By Liesl Silverman - Aug 15, 2018
Eastern Cape Oceans Economy strategies discussed at Rountable meeting

A roundtable meeting was called upon by the Lubabalo Oscar Mabuyane, Eastern Cape MEC for Finance, Economic Development, Environmental Affairs and Tourism, in order to discuss the Oceans Economy and its impact on the Eastern Cape.

Key stakeholders in the Oceans economy sector gathered at the Nelson Mandela University Ocean Sciences Campus on Tuesday and debated what could be done to improve and develop the Oceans Economy of the Eastern Cape, with the hope of strengthening the economy of the province.

The agenda of the meeting focused on four main objectives, namely- re-interrogating the potential contribution of the Oceans Economy to the Eastern Cape, looking at what Operation Phakisa’s Oceans economy initiative has achieved so far, discussing potential strategies for future projects and lastly outlining a path towards an Oceans Economy Summit for investment and development, to be held in November.

Addressing delegates, Mahlubandile Qwase, from EC Operation Phakisa, outlined and discussed potential development projects that could boost the EC Oceans Economy, focusing on- Aquaculture, Marine Transport and Manufacturing, Coastal Tourism, Small Harbour development, Offshore oil and gas, Marine Protection Services and Skills development.

“When it comes to Coastline Development and Small Harbours, infrastructure needs to be put in place along the Wild Coast, focusing on Coffee Bay and Mbashe,” said Qwase.

Dr Derrick Swartz, form Nelson Mandela University Ocean Sciences Department, said “In order to improve and develop the Oceans Economy we must first focus on the apex priorities and come up with a good economic strategy. We need to include Township economy, Business economy and the Environmental economy”.

“We need to move sluggish government projects forward, get investment and think carefully about which projects will create more jobs in the Eastern Cape. We need two to three major projects for the MEC to campaign for” he added.

In his address, Mabuyane said “We have the power to change our coastal zone, as it belongs to the people of the Eastern Cape. Today we are starting a process of engagement, ideas and proposals.
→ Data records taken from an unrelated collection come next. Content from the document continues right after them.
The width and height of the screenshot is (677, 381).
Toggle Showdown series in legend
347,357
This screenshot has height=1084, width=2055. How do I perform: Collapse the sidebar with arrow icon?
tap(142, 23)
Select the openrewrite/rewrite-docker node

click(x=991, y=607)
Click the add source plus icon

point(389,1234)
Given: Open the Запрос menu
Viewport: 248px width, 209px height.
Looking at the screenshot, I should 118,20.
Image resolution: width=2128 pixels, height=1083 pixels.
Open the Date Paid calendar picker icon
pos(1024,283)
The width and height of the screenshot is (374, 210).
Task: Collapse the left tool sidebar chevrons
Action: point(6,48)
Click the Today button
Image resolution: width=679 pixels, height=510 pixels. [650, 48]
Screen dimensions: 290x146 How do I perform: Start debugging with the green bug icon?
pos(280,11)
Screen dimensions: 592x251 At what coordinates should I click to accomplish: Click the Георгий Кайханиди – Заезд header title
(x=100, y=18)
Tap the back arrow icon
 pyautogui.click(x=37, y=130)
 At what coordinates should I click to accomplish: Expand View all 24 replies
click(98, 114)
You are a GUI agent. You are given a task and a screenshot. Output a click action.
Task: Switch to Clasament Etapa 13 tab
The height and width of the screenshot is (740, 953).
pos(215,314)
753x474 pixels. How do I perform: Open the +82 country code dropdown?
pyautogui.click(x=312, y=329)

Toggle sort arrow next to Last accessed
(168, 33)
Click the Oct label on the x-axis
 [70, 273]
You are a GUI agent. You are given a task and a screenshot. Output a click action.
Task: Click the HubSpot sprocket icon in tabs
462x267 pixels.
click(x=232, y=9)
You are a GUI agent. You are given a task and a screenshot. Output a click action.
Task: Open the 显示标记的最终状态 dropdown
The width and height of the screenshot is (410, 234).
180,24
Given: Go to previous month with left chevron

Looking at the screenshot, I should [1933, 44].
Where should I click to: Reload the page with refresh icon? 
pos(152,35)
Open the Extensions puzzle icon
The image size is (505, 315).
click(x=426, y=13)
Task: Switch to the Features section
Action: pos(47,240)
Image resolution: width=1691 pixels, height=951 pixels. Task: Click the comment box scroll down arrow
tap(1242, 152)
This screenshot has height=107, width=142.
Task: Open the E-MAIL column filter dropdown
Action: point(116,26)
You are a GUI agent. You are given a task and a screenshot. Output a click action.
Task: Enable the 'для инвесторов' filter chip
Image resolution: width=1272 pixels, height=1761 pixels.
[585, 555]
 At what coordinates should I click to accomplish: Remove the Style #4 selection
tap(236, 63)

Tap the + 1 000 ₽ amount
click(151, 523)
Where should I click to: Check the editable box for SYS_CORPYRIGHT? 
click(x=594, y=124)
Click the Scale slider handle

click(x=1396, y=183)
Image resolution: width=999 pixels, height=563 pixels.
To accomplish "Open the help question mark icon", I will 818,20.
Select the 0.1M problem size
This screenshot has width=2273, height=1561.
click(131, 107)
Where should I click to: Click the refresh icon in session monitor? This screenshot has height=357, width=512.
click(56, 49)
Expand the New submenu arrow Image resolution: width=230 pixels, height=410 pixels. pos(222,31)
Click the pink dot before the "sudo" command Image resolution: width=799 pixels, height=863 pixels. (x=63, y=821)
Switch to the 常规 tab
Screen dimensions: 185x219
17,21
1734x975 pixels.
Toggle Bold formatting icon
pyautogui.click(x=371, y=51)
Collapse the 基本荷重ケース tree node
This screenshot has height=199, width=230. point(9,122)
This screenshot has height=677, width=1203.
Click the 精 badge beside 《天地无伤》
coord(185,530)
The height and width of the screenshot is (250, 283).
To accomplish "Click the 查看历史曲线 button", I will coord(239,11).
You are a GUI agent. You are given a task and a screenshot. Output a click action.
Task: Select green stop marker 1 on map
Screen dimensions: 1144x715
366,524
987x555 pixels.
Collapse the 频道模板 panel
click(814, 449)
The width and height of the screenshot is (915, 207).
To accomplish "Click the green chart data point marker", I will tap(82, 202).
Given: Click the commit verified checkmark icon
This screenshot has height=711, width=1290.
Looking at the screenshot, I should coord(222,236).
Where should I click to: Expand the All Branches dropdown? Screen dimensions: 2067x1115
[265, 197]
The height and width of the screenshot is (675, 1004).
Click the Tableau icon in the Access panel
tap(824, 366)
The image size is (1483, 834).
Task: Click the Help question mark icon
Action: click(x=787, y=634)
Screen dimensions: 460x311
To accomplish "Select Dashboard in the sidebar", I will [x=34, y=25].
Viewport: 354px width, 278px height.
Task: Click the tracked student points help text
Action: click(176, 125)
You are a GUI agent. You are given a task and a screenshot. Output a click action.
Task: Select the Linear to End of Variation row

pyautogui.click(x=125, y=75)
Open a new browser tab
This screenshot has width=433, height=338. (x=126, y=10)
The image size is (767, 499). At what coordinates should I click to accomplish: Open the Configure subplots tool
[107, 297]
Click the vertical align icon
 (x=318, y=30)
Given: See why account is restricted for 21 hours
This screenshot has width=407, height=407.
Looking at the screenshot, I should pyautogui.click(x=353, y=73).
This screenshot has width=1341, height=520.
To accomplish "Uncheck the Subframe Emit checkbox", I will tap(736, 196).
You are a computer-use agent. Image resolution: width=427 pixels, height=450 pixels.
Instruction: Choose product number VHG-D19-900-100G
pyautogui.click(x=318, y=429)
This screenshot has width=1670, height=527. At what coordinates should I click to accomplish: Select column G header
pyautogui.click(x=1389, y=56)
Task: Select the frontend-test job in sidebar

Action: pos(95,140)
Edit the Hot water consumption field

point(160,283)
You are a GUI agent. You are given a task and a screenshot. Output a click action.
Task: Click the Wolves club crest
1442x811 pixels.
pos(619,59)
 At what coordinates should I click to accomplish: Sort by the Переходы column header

We will also hold meetings in East London and Umthatha”.

At the meeting, there was much talk about a potential oil refinery that could be established at the Coega Special Economic Zone, just outside PE, as well as Transet's Ports Festival, both of which would strengthen the Eastern Cape economy.

There were also many concerns over the refinery and the potential negative impact that it could have on the environment.

Kevin Hustler, Strategic Development Projects at Nelson Mandela Business School, said “Sustainable business and sustainable oceans is important. The rich bio-diversity of the Ocean must be protected. Environmental interests must be balanced with business interests.

Phumla Mkuhlu, an Eastern Cape business woman, said “The shipping Industry is the largest industry in the world, but the money is not getting to the local people in the shipping industry. We don’t want dreams in the sky, we want tangible opportunities”.

“South Africa is now entering the 4th industrial revolution, but we don’t have the technological know-how, how are we going to protect jobs from large international companies” she added.

Image: Left to right- Nhlanganiso Dladla (ECDC), Hon. Lubabalo Oscar Mabuyane (MEC), Prof. Sibongile Muthwa (Vice chancellor of NMU), Dr Derrick Swartz (NMU Ocean Sciences).